= Beginning of Section =

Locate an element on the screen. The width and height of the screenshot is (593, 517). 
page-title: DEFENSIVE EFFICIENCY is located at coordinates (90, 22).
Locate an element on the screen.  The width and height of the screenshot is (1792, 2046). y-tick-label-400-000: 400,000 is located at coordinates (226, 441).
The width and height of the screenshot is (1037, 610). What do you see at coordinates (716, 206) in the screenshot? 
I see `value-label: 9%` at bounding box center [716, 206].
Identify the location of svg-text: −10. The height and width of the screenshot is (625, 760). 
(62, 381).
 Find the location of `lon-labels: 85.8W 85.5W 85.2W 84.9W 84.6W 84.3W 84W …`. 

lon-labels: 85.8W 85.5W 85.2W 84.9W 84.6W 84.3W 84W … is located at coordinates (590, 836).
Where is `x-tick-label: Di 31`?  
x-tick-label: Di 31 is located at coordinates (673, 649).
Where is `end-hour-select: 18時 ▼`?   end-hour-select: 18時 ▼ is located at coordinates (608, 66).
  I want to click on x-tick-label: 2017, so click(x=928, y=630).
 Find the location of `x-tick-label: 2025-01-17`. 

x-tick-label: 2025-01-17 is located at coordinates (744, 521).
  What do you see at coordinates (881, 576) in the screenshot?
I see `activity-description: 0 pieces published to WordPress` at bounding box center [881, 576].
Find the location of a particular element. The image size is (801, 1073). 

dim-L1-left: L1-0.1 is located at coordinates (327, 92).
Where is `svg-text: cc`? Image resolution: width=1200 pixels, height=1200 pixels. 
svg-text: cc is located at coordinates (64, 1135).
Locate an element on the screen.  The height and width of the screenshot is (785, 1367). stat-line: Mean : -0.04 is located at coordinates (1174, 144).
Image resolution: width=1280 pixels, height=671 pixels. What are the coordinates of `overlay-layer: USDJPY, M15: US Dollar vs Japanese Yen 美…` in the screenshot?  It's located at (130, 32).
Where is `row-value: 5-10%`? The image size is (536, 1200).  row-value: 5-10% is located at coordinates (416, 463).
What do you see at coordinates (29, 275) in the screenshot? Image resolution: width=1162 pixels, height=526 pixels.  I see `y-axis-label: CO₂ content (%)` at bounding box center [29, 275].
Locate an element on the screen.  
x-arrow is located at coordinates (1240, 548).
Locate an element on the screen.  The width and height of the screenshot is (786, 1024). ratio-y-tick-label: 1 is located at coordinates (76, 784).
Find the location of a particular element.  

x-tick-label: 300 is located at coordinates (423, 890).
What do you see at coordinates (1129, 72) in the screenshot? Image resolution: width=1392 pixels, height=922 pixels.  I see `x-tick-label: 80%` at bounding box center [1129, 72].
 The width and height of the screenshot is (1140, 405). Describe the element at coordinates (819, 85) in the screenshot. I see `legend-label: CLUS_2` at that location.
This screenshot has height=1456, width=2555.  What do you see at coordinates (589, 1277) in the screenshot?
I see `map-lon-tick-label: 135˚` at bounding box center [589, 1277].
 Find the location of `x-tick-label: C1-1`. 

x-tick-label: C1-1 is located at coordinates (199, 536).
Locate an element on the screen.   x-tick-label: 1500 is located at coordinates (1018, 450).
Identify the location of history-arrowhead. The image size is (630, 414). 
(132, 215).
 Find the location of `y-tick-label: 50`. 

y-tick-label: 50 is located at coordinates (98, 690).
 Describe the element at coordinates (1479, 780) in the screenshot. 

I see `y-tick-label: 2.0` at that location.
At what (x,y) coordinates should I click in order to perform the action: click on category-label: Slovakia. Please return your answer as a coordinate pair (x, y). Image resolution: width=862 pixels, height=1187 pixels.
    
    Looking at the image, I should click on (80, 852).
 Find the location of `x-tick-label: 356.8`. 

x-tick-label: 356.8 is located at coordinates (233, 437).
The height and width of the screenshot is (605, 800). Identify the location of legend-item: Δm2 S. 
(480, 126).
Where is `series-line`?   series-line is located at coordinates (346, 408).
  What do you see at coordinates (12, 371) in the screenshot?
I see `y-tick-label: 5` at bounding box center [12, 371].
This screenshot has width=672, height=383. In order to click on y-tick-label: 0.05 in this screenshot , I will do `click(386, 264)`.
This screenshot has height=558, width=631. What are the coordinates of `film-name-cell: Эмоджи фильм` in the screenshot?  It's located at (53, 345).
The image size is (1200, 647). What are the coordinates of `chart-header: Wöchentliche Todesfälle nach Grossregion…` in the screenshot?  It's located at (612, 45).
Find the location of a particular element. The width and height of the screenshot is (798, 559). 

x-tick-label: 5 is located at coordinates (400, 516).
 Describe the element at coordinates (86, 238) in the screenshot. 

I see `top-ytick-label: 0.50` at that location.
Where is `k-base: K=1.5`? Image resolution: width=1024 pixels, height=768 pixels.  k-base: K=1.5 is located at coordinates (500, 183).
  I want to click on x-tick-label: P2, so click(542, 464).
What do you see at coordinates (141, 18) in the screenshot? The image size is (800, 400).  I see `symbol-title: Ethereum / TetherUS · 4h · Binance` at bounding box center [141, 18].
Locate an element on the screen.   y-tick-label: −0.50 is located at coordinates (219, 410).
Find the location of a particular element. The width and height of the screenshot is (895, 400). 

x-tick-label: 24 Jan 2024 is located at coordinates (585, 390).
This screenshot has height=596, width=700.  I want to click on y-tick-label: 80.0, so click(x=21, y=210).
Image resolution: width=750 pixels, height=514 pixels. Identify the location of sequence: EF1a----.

= End of Section =

** Action item **
Could you reproduce the items from the line holding "The height and width of the screenshot is (605, 800)." through the line holding "(480, 126).", inclusive, requests and all, adjusting every coordinate in their answers by -61?

** Written solution **
The height and width of the screenshot is (605, 800). Identify the location of legend-item: Δm2 S. 
(419, 65).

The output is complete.